#### DOCUMENT EXTRACT

It’s been a quiet week for data in the UK. However, other issues that the markets have got their teeth into include Covid-restriction unrest in China that threatens the global economy, the continued questions over Sunak’s alleged softening on Brexit, and the UK economy as strikes threaten several key industries. The scheduled rail strikes over Christmas could cost the economy £1.7bn.
Any of these could continue to make their presence felt in the near future.
Next week will feature a few lower-level data releases, including the Halifax House Price Index, PMI and new car sales. Things hot up considerably the following week, with the interest rate decision.
GBP/USD past year
EUR: Mixed week for single currency
The euro gained strongly against all the dollars yesterday, including by over 1% against USD and AUD. There was no success against sterling, however: the euro lost around 0.5%.
Some analysts are predicting a weakening in the single currency against USD in 2023, as the eurozone fights for energy supplies with Chinese industry freed from Covid lockdowns.

#### EXERCISE DATA
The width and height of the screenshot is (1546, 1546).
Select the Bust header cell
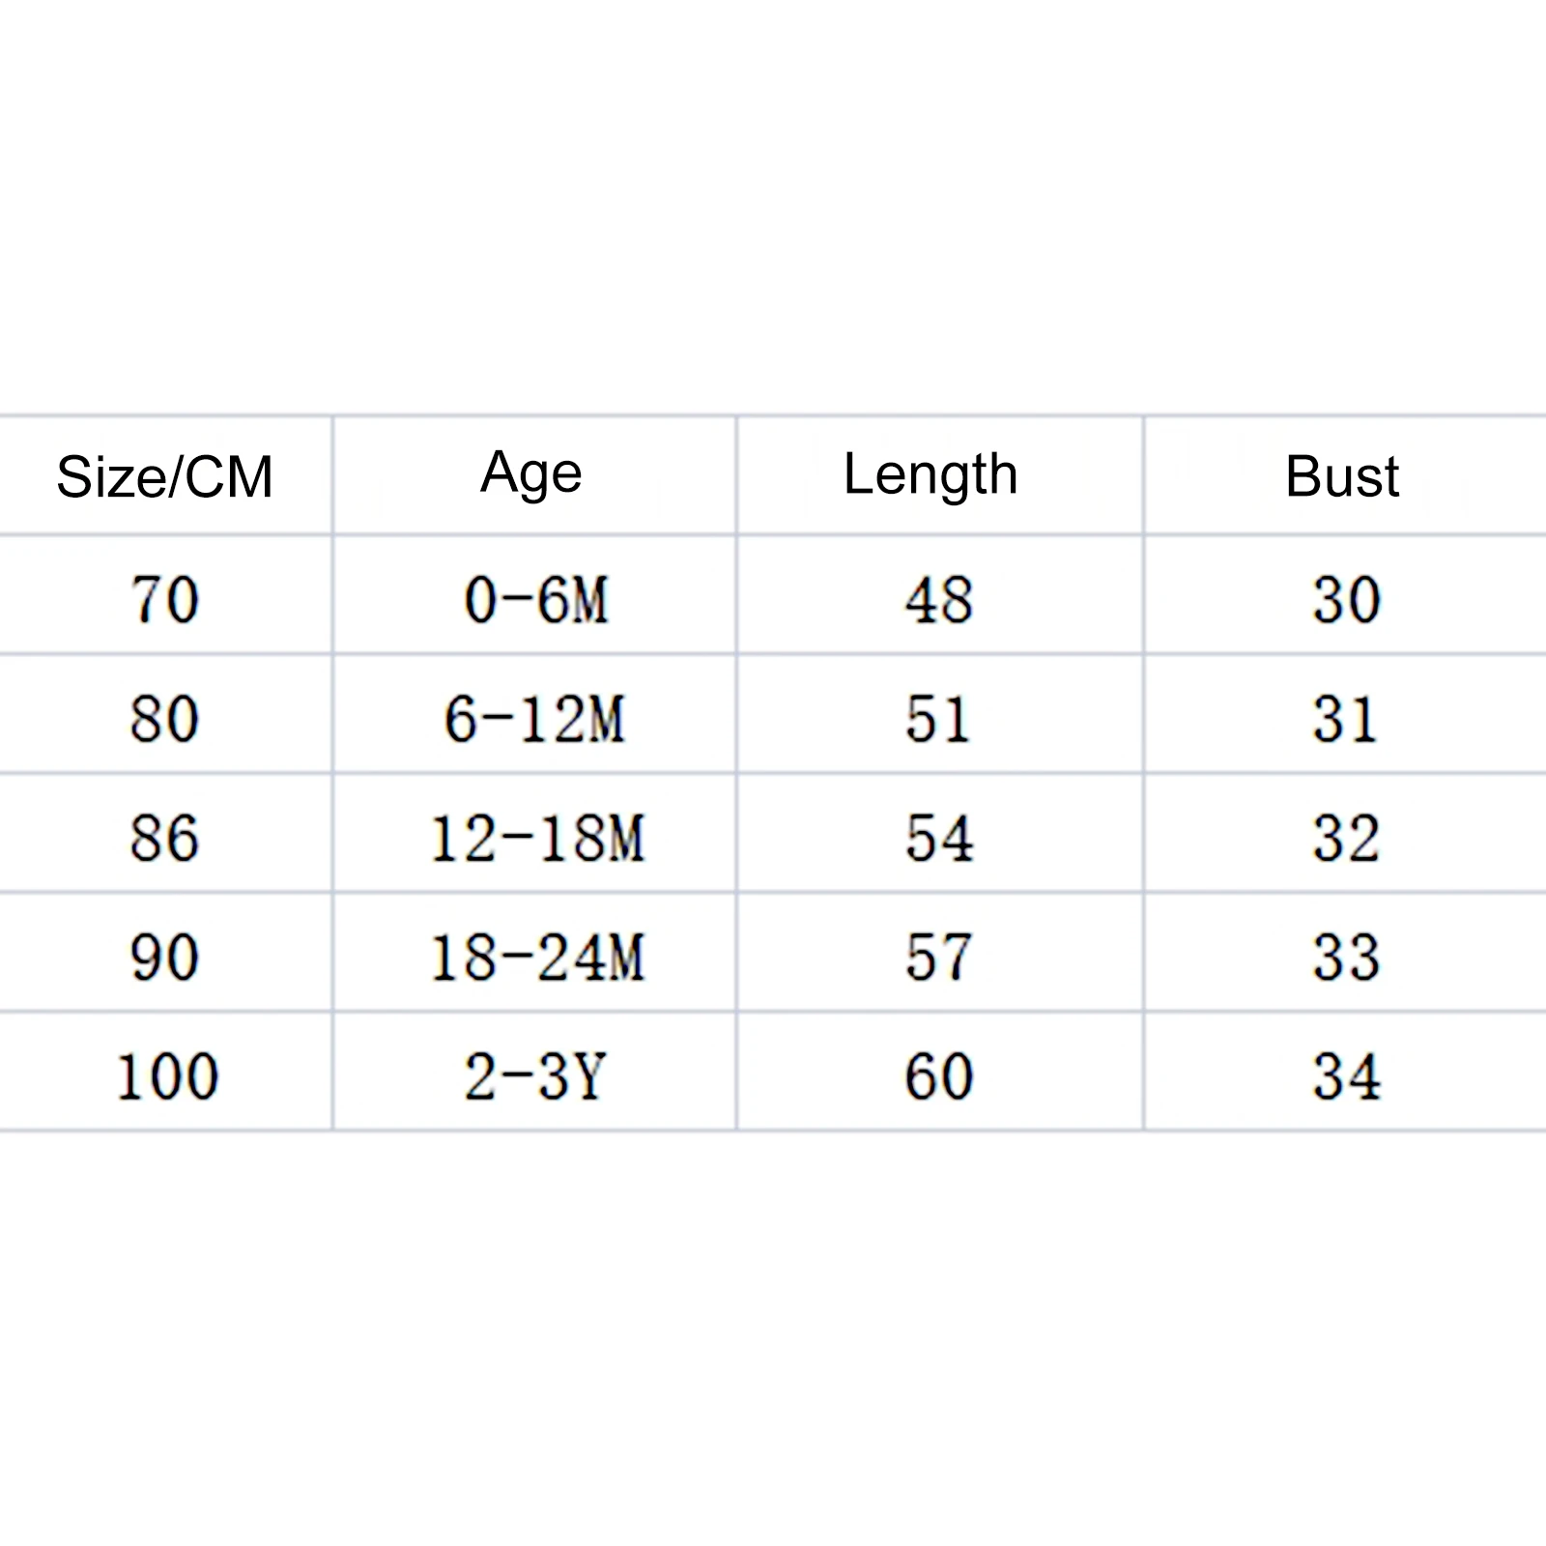tap(1342, 476)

#### WHAT YOU SHOULD DO
Pick up the currency market report after its final sentence and keep writing. The lines have nothing to do with the currency market report.

#### EXERCISE RESULT
Next week starts with PMI data across the eurozone, plus retail sales from key economies on Monday.
USD: Fed rethinks monetary policy
Jerome Powell sunk the dollar this week. The Federal Reserve chairman commented on Wednesday evening that interest rates would not need to go above 5% and since then the greenback has lost some 1 to 2% against most major rivals.
The data front this week has been mixed, but positives have included GDP rising by 2.9% in the year to end of Q3 and personal income rising by 0.7% in the past month. Negatives include ISM Manufacturing PMI unexpectedly negative at 49 and a softening of the jobs market with just 127,000 new jobs against a forecast of 200,000.